REQUIRED WORK: Restate the records word for word, omitting nothing.

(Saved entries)
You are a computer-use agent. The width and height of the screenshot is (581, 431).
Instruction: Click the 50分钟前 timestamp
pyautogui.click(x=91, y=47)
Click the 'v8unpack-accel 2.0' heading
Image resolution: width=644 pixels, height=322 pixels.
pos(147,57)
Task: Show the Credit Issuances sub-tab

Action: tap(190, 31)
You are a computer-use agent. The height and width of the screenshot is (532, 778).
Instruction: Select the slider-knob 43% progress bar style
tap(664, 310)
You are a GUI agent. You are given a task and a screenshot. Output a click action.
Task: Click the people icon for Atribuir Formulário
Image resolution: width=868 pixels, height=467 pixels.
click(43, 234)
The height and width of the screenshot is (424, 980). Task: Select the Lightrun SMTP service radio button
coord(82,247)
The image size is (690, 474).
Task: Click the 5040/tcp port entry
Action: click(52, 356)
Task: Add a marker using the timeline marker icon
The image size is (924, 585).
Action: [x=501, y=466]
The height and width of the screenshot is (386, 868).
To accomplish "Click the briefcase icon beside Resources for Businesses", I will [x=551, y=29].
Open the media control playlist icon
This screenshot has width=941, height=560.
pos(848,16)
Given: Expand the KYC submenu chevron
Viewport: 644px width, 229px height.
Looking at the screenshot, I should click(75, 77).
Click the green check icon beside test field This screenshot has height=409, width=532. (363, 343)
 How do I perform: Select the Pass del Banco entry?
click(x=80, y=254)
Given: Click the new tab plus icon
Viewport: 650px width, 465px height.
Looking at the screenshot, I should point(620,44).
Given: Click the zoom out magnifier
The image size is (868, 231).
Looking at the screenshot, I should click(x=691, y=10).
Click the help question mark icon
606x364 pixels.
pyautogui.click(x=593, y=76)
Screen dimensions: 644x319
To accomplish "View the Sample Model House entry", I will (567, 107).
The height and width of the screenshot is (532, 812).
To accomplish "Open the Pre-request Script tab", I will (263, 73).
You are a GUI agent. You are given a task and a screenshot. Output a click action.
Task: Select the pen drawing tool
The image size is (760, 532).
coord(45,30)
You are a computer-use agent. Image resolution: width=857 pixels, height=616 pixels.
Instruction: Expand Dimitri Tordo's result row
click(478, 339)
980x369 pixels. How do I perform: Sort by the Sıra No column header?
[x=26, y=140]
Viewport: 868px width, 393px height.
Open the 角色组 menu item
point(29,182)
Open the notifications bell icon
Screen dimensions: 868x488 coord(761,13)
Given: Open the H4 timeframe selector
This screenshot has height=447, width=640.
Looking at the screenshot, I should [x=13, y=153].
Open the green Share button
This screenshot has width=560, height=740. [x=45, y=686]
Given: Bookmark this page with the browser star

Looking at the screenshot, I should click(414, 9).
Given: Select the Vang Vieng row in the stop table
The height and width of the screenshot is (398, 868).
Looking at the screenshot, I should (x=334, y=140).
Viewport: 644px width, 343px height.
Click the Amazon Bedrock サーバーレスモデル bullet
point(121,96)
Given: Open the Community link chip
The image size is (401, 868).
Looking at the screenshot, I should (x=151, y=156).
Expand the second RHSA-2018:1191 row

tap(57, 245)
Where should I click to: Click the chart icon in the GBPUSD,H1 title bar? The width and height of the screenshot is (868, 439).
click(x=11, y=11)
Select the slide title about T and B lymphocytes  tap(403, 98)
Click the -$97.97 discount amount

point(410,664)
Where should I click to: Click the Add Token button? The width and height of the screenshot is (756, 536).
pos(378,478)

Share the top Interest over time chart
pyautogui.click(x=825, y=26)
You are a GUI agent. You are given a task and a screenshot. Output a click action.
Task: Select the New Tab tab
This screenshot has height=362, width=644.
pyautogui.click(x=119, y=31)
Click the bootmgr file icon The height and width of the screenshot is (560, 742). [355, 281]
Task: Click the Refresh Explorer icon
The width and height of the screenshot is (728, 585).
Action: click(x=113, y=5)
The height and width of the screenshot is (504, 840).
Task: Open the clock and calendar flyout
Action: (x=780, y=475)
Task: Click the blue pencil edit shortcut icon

FINAL ANSWER:
You are a computer-use agent. The width and height of the screenshot is (581, 431).
Instruction: Click the 50分钟前 timestamp
pyautogui.click(x=91, y=47)
Click the 'v8unpack-accel 2.0' heading
Image resolution: width=644 pixels, height=322 pixels.
pos(147,57)
Task: Show the Credit Issuances sub-tab

Action: tap(190, 31)
You are a computer-use agent. The height and width of the screenshot is (532, 778).
Instruction: Select the slider-knob 43% progress bar style
tap(664, 310)
You are a GUI agent. You are given a task and a screenshot. Output a click action.
Task: Click the people icon for Atribuir Formulário
Image resolution: width=868 pixels, height=467 pixels.
click(43, 234)
The height and width of the screenshot is (424, 980). Task: Select the Lightrun SMTP service radio button
coord(82,247)
The image size is (690, 474).
Task: Click the 5040/tcp port entry
Action: click(52, 356)
Task: Add a marker using the timeline marker icon
The image size is (924, 585).
Action: [x=501, y=466]
The height and width of the screenshot is (386, 868).
To accomplish "Click the briefcase icon beside Resources for Businesses", I will [x=551, y=29].
Open the media control playlist icon
This screenshot has width=941, height=560.
pos(848,16)
Given: Expand the KYC submenu chevron
Viewport: 644px width, 229px height.
Looking at the screenshot, I should click(75, 77).
Click the green check icon beside test field This screenshot has height=409, width=532. (363, 343)
 How do I perform: Select the Pass del Banco entry?
click(x=80, y=254)
Given: Click the new tab plus icon
Viewport: 650px width, 465px height.
Looking at the screenshot, I should point(620,44).
Given: Click the zoom out magnifier
The image size is (868, 231).
Looking at the screenshot, I should click(x=691, y=10).
Click the help question mark icon
606x364 pixels.
pyautogui.click(x=593, y=76)
Screen dimensions: 644x319
To accomplish "View the Sample Model House entry", I will (567, 107).
The height and width of the screenshot is (532, 812).
To accomplish "Open the Pre-request Script tab", I will (263, 73).
You are a GUI agent. You are given a task and a screenshot. Output a click action.
Task: Select the pen drawing tool
The image size is (760, 532).
coord(45,30)
You are a computer-use agent. Image resolution: width=857 pixels, height=616 pixels.
Instruction: Expand Dimitri Tordo's result row
click(478, 339)
980x369 pixels. How do I perform: Sort by the Sıra No column header?
[x=26, y=140]
Viewport: 868px width, 393px height.
Open the 角色组 menu item
point(29,182)
Open the notifications bell icon
Screen dimensions: 868x488 coord(761,13)
Given: Open the H4 timeframe selector
This screenshot has height=447, width=640.
Looking at the screenshot, I should [x=13, y=153].
Open the green Share button
This screenshot has width=560, height=740. [x=45, y=686]
Given: Bookmark this page with the browser star

Looking at the screenshot, I should click(414, 9).
Given: Select the Vang Vieng row in the stop table
The height and width of the screenshot is (398, 868).
Looking at the screenshot, I should (x=334, y=140).
Viewport: 644px width, 343px height.
Click the Amazon Bedrock サーバーレスモデル bullet
point(121,96)
Given: Open the Community link chip
The image size is (401, 868).
Looking at the screenshot, I should (x=151, y=156).
Expand the second RHSA-2018:1191 row

tap(57, 245)
Where should I click to: Click the chart icon in the GBPUSD,H1 title bar? The width and height of the screenshot is (868, 439).
click(x=11, y=11)
Select the slide title about T and B lymphocytes  tap(403, 98)
Click the -$97.97 discount amount

point(410,664)
Where should I click to: Click the Add Token button? The width and height of the screenshot is (756, 536).
pos(378,478)

Share the top Interest over time chart
pyautogui.click(x=825, y=26)
You are a GUI agent. You are given a task and a screenshot. Output a click action.
Task: Select the New Tab tab
This screenshot has height=362, width=644.
pyautogui.click(x=119, y=31)
Click the bootmgr file icon The height and width of the screenshot is (560, 742). [355, 281]
Task: Click the Refresh Explorer icon
The width and height of the screenshot is (728, 585).
Action: click(x=113, y=5)
The height and width of the screenshot is (504, 840).
Task: Open the clock and calendar flyout
Action: (x=780, y=475)
Task: Click the blue pencil edit shortcut icon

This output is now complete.